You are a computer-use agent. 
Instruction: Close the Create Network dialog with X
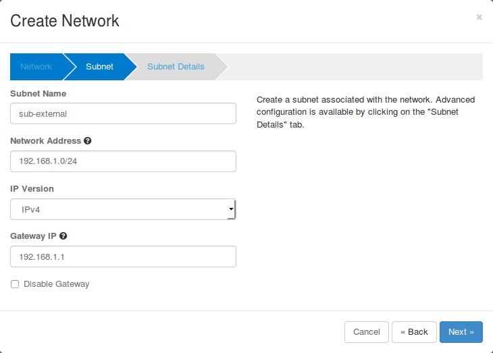click(x=479, y=18)
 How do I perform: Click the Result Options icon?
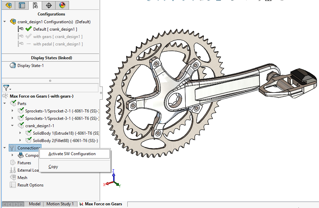coord(13,185)
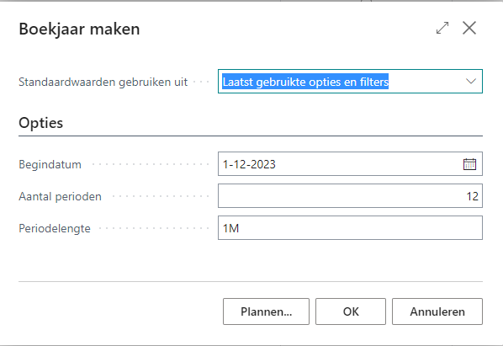
Task: Cancel with the Annuleren button
Action: point(437,311)
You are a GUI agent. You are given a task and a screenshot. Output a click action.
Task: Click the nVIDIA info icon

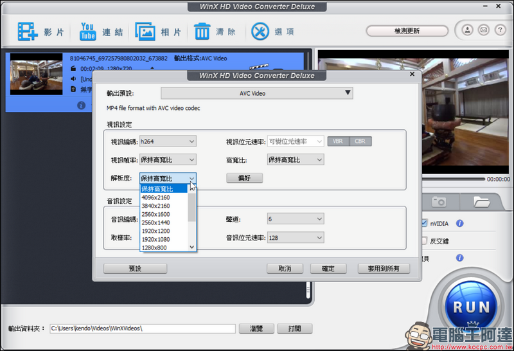(x=460, y=224)
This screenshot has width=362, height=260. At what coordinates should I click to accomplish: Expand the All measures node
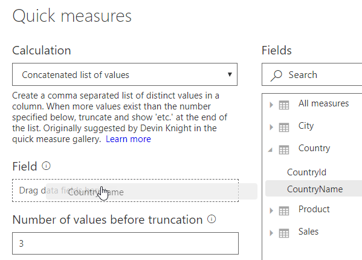click(x=271, y=105)
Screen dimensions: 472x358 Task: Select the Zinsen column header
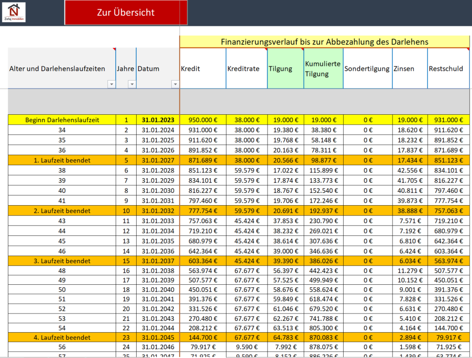pyautogui.click(x=410, y=69)
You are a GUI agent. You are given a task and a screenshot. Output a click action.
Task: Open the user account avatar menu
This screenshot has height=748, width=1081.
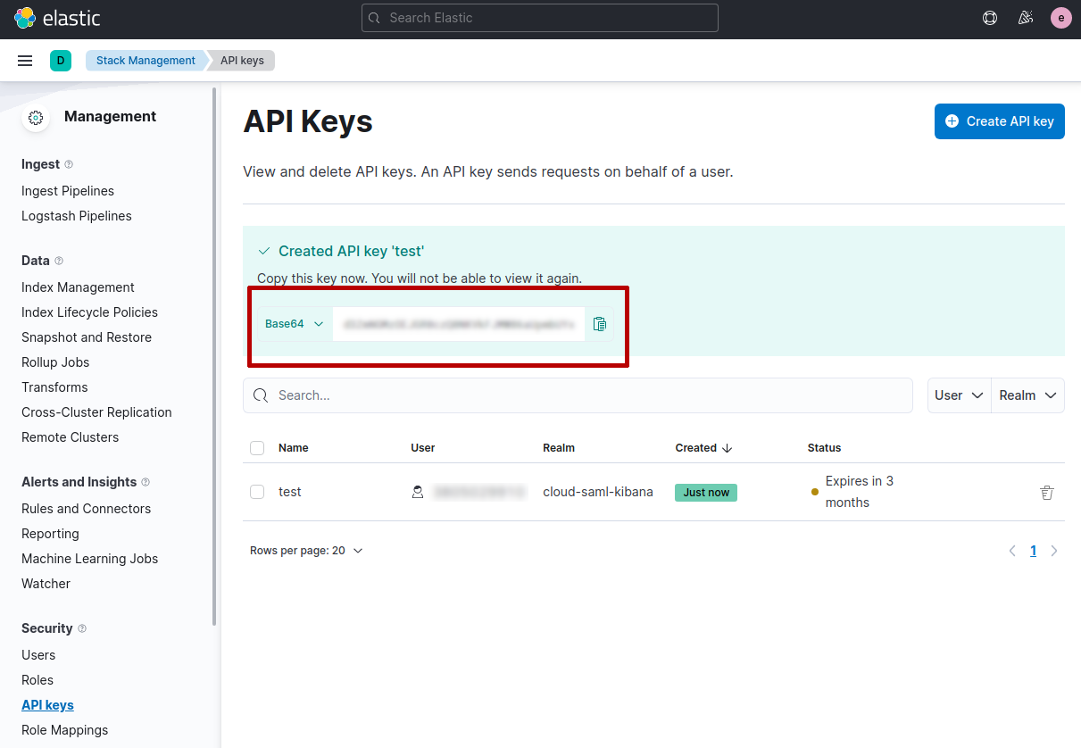(1060, 17)
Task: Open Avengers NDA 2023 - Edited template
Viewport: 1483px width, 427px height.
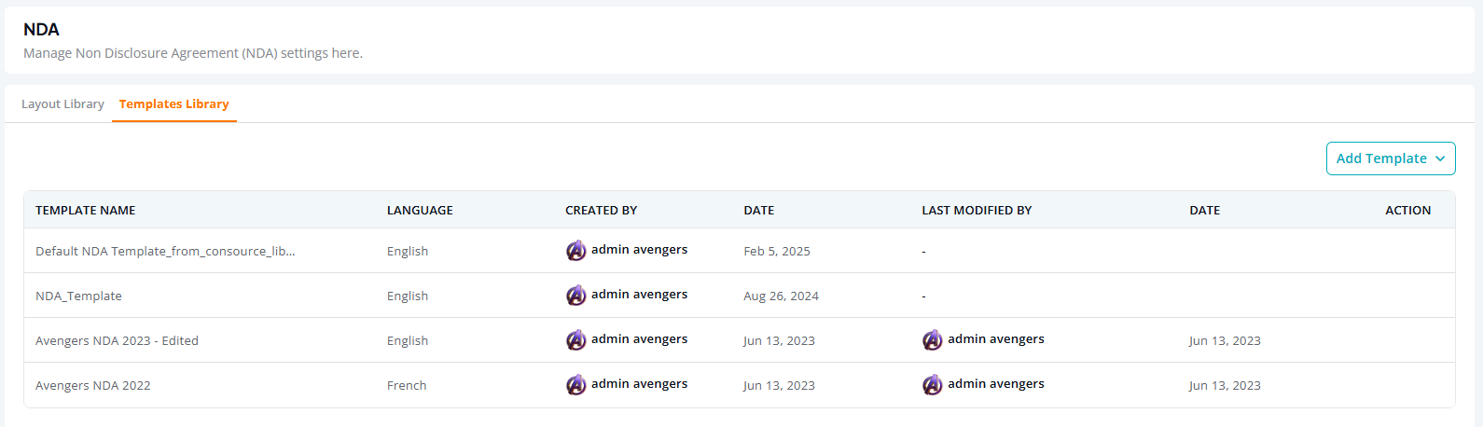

■ What to produce: Every line of the listing above is to be retyped exactly, but the pictures are to be dropped.

■ Task response:
You are a computer-use agent. 
Instruction: Close the Create Network dialog with X
click(x=479, y=18)
 How do I perform: Click the Result Options icon?
coord(13,185)
Task: Cancel with the Annuleren button
Action: point(437,311)
You are a GUI agent. You are given a task and a screenshot. Output a click action.
Task: Click the nVIDIA info icon

(x=460, y=224)
This screenshot has width=362, height=260. At what coordinates should I click to accomplish: Expand the All measures node
click(x=271, y=105)
Screen dimensions: 472x358 Task: Select the Zinsen column header
pyautogui.click(x=410, y=69)
You are a GUI agent. You are given a task and a screenshot. Output a click action.
Task: Open the user account avatar menu
This screenshot has height=748, width=1081.
(1060, 17)
Task: Open Avengers NDA 2023 - Edited template
Viewport: 1483px width, 427px height.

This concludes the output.